Doubt as a guiding principle

My intense 1 month Upgrading-Morten’s-knowledge-about-Alcohol-and-Alcoholism-Course was supposed to continue today but school is adjourned! I am pretty sure that I don’t have to make such annoucements since I am doing these blog posts for my own sake but anyway…

The reason for the suspension of today’s intensive class is that I came to think about something that I really wanted to write about. Mainly because I will probably forget all about it unless I get it down on paper right away.
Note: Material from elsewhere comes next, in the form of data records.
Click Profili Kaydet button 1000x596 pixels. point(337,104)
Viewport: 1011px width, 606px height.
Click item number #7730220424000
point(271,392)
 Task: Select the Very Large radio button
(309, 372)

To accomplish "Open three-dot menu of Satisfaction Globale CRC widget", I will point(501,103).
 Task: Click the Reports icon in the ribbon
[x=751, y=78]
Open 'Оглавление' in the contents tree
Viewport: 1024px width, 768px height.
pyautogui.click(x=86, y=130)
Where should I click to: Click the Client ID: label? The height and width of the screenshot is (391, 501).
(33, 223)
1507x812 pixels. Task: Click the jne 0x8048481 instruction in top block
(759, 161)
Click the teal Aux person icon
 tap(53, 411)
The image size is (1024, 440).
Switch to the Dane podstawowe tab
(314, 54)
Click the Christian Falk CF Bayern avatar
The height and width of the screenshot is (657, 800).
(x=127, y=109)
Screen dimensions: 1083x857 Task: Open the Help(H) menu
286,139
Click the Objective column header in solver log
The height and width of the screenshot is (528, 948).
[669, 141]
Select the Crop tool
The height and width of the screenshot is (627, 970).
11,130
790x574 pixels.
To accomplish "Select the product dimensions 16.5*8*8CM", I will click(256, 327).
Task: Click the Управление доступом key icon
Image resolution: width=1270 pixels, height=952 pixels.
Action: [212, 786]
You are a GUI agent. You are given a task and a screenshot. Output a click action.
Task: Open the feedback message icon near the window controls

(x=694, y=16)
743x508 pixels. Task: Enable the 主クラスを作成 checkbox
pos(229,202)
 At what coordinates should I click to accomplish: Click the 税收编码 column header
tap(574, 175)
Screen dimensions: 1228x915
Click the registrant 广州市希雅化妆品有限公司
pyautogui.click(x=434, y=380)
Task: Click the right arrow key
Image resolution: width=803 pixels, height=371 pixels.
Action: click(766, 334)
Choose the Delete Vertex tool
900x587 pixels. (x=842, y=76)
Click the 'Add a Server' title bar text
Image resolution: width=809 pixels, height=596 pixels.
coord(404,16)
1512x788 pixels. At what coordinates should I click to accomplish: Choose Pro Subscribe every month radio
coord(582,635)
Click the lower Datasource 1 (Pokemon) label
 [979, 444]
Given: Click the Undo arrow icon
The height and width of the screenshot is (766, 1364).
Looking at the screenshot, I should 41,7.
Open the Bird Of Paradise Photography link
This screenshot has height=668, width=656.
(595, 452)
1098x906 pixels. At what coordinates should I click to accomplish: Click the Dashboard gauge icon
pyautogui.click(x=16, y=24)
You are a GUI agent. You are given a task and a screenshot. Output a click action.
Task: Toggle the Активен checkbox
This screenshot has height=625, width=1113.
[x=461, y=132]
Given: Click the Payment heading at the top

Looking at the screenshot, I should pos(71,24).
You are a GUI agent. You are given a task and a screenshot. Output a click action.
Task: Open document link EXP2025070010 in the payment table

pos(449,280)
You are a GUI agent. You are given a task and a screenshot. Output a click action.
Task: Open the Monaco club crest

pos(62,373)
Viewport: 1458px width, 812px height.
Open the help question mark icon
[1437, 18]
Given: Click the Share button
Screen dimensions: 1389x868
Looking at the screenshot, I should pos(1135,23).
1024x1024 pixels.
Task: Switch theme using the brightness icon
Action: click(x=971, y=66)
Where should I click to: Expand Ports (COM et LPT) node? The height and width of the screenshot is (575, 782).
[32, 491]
An old friend called me today out of the blue. We haven’t seen each other for at least 10 years. There is no real reason for us not seeing each other for so long other than the practicalities of life, I guess. I moved to another part of the country and, in those situations, some friends are no longer as clearly visible as they once were. The contours become a bit fuzzy. Today we talked about religion and he asked me if I am still a dogmatic atheist. He reminded me that when we were in our early twenties, I had nothing but scorn for Christianity. Or any other kind of faith-based conviction, for that matter. I responded that I would probably see myself more as an agnostic. If I were to be high-browed about it, I would say that I love to dwell in the mysteries of human existence and that I really don’t want to make any kind of final decision about the cosmological ordering of the world. So I guess I have moved beyond dogmatic atheism.

But our conversation also made me think about why being doubtful is so important to me. Throughout my life I have treasured doubt more than anything else. In my work as a researcher, doubt has become a guiding principle in the form of qualified scepticism. For as long as I can remember, I have almost… well, religiously, preferred a position from where I could question and even challenge any kind of truism or conviction. Still today, just thinking about, say, the fact that Protestantism is a state religion in Denmark makes me furious. What kind of absurd pseudo-democracy force-feds its citizens a decaying religion? A Scandinavian welfare state, apparently. That was probably beside the point, by the way...

But I realised that my celebration of doubt as a life principle probably derives from a childhood experience of lacking certainty about that which should be stable. It might be a half-baked psychological analysis but I do think that my scepticism about all kinds of final Truths somehow springs from an early realisation that there is nothing stable in the world.

One night while I was staying at my father’s place, he told me that I couldn't go home to my mother's place the next day as we had originally planned. My mother had just left her second husband and now she had to figure out what to do. They had recently bought a house together and I was really excited about that because it signalled that we would probably become a real family. At the last parent-teacher meeting at my school, my mother had even announced  that we would soon be moving. And she had given up our apartment. Now, suddenly, there was nothing. Nothing but doubt.